Hi Kristopher,
Thanks for your reply. I have another question to ask.
In some published papers, authors will search for bigrams in one large national corpus to see the frequency, and then decide whether to calculate the MI score and t-score.
authors search bigrams in BNC. If the frequencies are below 5, then those target bigrams will be labelled in the below threshold group. Then those word sequences will not be assigned association scores. If word
sequences can reach the frequency threshold of 5 occurrences in the BNC, then those word sequences will be assigned MI scores and t-scores. Obviously, in the below threshold group, the occurrences can be 4, 3, 2, 1 even 0. 0 means that the matched word sequences
are absent in BNC. For some sequences, even if the frequency of one target word sequence is 4, it still cannot be assigned association scores.

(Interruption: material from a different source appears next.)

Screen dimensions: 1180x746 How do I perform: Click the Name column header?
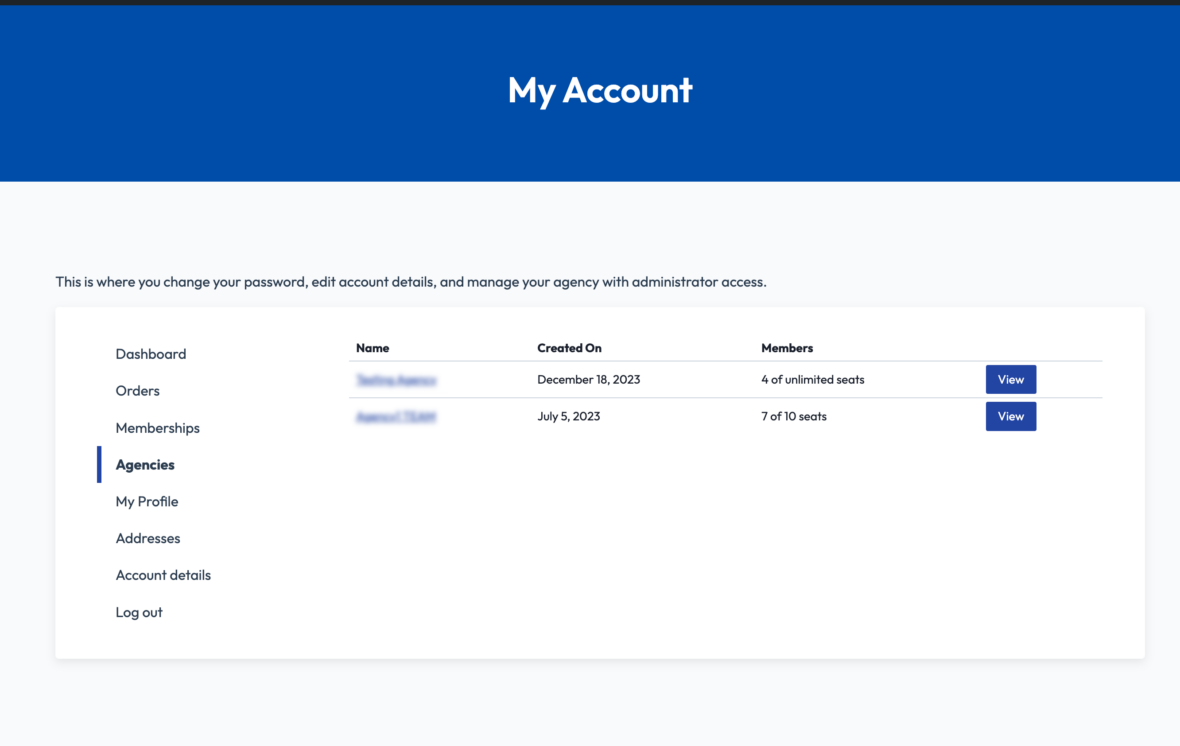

In TAALES 2.0, as for association strength calculation, I also have questions about the frequencies. I copy the calculation results of TAALES as an example.
COCA_academic_bi_ MI |
how is |
-0.436766314163 |
|
is going |
2.4478375438 |
|
you lately |
N/A |
|
you want |
4.46709863611 |
|
about with |
-2.59387173594 |
|
was helped |
N/A |
It is clear that in COCA_academic_bi_ MI index, different bigrams have different MI results. N/A means that two bigrams cannot be found in COCA academic corpus. My question is about the other 4 bigrams that
assigned MI scores. For example, in COCA_ academic corpus, whether as long as the word sequences can be found in it, then those sequences will be assigned association scores automatically? Even the occurrence of a word sequence in COCA_academic probably is
1, which means that this word sequence is rare in the COCA_academic corpus?